« MAIS VOIR UN AMI PLEURER », (Brel)
16 septembre 2007 | 1-Tout, Poing-comme-net, Requiems, DEVOIR DE MÉMOIRE, Souvenirs
Il pleuvait. Un samedi matin bien gris. Dans l’église, sur un podium, une urne. Funèbre. Dedans, Julien, un ami mort, un ami de jeunesse. Dernière rencontre. L’épousée, veuve, pleure. Ma compagne pleure. Je me retiens car « un homme » ne pleure pas, c’est tout entendu. J’ai mal, si mal pourtant.
J’assiste à l’enterrement d’une partie de mon passé, d’un temps révolu, celui d’une petite troupe de vaillants et preux mousquetaires quand nous avions vingt ans. Que nous étions excédés par une société puritaine, fragile, à l’identité incertaine « dans un pays incertain », cher Jacques Ferron. L’on s’agitait fort tous les quatre. Oui, quatre comme dans « Les trois mousquetaires. »

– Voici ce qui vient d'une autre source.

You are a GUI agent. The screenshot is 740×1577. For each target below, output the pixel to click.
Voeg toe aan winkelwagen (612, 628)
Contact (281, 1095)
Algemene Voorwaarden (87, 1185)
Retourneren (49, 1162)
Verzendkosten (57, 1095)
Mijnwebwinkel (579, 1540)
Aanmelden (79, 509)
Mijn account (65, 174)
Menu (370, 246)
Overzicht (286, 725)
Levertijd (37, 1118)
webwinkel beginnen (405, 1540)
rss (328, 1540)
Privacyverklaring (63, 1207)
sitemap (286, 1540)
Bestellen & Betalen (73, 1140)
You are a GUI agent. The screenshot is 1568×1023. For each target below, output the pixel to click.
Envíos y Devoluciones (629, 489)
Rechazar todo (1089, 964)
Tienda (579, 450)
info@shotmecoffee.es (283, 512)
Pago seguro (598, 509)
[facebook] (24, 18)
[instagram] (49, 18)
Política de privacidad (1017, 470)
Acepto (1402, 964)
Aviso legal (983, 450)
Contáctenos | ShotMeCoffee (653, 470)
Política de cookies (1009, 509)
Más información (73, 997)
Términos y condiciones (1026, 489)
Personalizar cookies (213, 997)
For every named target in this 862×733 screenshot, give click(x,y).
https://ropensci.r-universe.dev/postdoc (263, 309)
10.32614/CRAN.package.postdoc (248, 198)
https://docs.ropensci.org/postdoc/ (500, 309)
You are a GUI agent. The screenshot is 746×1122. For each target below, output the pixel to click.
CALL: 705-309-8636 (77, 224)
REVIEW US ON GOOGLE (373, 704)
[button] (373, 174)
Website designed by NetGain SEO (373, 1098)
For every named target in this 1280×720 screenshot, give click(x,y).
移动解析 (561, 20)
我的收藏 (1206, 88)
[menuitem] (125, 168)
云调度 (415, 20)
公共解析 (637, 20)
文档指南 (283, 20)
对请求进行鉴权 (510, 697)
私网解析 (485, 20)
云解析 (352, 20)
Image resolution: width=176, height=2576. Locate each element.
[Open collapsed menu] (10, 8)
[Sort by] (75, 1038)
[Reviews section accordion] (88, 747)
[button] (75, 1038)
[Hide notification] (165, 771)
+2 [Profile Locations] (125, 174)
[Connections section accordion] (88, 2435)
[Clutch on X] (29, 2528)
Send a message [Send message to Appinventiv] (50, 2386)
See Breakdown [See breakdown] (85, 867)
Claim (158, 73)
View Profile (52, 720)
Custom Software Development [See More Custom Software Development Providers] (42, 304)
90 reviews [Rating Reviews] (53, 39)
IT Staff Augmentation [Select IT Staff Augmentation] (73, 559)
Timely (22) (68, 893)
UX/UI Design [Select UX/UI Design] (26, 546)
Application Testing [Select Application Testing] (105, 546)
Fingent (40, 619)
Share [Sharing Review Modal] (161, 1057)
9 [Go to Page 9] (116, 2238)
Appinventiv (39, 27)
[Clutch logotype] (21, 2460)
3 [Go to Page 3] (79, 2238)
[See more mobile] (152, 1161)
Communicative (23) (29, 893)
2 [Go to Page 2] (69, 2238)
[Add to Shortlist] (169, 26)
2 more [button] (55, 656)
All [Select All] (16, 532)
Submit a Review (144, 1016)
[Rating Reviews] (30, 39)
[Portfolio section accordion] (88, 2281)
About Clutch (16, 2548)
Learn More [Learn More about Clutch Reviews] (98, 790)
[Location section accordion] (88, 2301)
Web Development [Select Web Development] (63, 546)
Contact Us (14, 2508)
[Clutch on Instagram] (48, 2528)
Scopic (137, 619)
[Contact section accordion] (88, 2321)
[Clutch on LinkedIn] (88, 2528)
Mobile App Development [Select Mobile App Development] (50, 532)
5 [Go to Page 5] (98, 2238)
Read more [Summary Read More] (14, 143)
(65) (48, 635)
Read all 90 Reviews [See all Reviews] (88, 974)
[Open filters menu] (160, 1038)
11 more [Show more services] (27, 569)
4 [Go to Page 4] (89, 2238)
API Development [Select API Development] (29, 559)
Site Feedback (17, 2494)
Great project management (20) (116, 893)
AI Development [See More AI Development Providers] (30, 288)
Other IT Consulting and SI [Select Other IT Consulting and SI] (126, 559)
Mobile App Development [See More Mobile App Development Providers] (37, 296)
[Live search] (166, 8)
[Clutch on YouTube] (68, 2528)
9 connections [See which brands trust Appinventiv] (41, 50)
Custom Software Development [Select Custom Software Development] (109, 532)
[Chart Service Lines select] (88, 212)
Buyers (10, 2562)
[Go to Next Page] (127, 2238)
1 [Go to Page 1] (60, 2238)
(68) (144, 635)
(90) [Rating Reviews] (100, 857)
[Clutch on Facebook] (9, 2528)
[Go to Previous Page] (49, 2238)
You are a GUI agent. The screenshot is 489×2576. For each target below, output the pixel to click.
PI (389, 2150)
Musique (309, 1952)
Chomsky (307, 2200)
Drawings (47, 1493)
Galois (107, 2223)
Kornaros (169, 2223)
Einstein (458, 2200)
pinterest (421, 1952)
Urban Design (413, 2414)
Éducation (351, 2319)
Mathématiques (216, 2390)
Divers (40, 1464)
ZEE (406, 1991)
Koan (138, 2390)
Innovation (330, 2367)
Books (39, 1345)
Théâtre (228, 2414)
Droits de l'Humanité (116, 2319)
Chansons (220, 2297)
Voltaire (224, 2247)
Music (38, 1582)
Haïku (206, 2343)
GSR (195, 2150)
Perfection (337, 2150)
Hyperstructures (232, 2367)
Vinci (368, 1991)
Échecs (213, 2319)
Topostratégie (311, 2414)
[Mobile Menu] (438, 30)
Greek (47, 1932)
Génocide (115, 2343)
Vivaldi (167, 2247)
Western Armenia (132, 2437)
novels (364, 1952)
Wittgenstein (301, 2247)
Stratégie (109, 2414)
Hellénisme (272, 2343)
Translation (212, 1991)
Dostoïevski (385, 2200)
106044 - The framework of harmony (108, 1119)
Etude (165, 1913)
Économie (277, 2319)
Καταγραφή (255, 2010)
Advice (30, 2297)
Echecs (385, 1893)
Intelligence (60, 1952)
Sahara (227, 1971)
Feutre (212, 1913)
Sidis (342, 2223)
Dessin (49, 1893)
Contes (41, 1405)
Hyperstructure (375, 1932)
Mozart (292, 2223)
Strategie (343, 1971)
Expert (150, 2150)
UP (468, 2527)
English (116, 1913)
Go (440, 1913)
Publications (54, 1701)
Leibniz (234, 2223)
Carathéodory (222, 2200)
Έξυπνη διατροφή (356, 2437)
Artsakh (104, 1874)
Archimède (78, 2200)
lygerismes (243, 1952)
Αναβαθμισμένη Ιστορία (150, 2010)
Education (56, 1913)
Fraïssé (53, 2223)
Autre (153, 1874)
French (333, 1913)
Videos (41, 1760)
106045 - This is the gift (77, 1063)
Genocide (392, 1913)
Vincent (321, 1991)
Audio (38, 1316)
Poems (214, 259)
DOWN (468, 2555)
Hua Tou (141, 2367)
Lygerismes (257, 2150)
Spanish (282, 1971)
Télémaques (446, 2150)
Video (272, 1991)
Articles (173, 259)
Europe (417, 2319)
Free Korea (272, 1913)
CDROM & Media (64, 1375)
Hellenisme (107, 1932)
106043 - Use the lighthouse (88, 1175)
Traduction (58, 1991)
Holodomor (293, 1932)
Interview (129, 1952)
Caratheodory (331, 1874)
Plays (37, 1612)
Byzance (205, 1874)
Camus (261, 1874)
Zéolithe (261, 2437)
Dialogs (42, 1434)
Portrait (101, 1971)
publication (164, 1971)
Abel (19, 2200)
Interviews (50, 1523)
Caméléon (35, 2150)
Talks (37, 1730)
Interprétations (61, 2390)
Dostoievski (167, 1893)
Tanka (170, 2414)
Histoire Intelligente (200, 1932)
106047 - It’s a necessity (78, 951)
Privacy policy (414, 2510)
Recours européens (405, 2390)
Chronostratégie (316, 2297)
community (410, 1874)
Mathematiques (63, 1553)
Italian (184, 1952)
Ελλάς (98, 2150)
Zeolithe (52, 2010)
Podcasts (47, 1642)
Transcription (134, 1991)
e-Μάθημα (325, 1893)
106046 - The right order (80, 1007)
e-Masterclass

Michel, Roger, Guy et moi. Et, lui, dans une urne, Julien ? Lui, le cinquième membre, « à part », différent de nous les futurs artistes puisque Julien achevait ses études classiques lui, et s’en ira en droit, à l’université, lui. L’unique futur « professionnel » dans notre bande, resté fidèle malgré tout à ses camarades « les rêveurs ». Bravant nos parents anxieux : « Vous serez sans métier sérieux, vous vous préparez un avenir de misère ». Nous enragions puisque, c’est tout vu, nous allions transformer cette pseudo-culture niaise qui nous entourait, nous abrutissait, nous empoisonnait. Nous serions des Malraux, des Picasso québécois, c’était Borduas, « le congédié », qui avait raison, oui, oui, il fallait abattre toutes les cloisons et vivre libre !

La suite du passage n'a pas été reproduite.